The president's partisans can't seem to decide whether the CIA didn't tell them what they knew or whether what they knew was bogus. Along those lines, here's Cliff May's opening salvo in the smear-Joseph-Wilson campaign in National Review Online. May's final line reads: "In other words, Wilson is no disinterested career diplomat — he's a pro-Saudi, leftist partisan with an ax to grind. And too many in the media are helping him and allies grind it." In response to May, Wilson tells TPM: "So those are the talking points. Good to know. Not worth responding to. The article stands, the administration has made the acknowledgement. The story is not, and never was about me. It is and has been about who put the statement in the State of the Union. I am not going to rise to bait that is clearly designed to resurrect the notion that I am the story. I am not. The story is the story."

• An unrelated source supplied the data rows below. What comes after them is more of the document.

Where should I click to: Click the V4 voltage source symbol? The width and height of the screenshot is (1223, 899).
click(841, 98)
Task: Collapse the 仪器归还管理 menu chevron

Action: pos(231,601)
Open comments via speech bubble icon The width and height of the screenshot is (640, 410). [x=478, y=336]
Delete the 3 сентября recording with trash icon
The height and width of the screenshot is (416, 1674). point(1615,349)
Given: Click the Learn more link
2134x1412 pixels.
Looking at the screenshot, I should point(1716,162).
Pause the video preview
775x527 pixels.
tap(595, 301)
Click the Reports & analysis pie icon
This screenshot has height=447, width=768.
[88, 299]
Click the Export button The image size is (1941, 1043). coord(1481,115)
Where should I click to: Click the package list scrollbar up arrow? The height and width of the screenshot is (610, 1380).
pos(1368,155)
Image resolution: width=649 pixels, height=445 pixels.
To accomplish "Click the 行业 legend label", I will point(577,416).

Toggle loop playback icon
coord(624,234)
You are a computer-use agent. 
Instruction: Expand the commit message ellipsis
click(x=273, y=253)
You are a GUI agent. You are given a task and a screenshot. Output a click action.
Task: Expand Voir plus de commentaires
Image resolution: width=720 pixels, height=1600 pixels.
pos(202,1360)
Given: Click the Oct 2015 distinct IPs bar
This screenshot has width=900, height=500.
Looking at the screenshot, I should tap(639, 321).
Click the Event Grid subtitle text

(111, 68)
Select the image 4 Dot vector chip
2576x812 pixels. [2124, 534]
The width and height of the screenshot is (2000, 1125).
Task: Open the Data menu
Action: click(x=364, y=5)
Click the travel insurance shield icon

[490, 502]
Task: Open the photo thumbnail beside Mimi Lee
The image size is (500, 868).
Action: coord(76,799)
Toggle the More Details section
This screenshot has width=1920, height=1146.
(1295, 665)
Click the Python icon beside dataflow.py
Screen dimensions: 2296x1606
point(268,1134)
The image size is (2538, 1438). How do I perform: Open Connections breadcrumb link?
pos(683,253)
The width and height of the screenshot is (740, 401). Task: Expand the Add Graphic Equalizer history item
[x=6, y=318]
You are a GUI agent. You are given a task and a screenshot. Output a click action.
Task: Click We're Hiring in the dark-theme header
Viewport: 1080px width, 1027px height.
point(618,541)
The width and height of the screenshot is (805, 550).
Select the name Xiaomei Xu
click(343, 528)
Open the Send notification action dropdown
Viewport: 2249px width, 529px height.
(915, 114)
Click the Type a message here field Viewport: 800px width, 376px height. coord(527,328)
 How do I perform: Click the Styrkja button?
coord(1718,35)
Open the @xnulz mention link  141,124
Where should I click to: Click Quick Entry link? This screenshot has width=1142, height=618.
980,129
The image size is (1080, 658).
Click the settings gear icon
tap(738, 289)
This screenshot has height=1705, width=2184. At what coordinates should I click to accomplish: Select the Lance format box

A reader points out to me this passage in Colin Powell's Thursday press briefing which I'm embarrassed to say I hadn't yet noticed. A momentary, but revealing departure from message ...

I think the President in the State of the Union address had this sentence in there and it talked about efforts on the part of Iraq to obtain uranium from sources in Africa. There was sufficient evidence floating around at that time that such a statement was not totally outrageous or not to be believed or not to be appropriately used. It's that once we used the statement and, after further analysis and looking at other estimates we had and other information that was coming in, it turned out that the basis upon which that statement was made didn't hold up. And we said so. And we've acknowledged it and we've moved on. [emphasis added]
Holding people to momentary, extemporaneous phrasings is often unfair. But in this case I think Powell's first characterization was probably closer to his true views. The uranium charges cleared the "not totally outrageous" bar, but not much more than that. Powell wanted to apply a higher standard. Now he's holding the bag.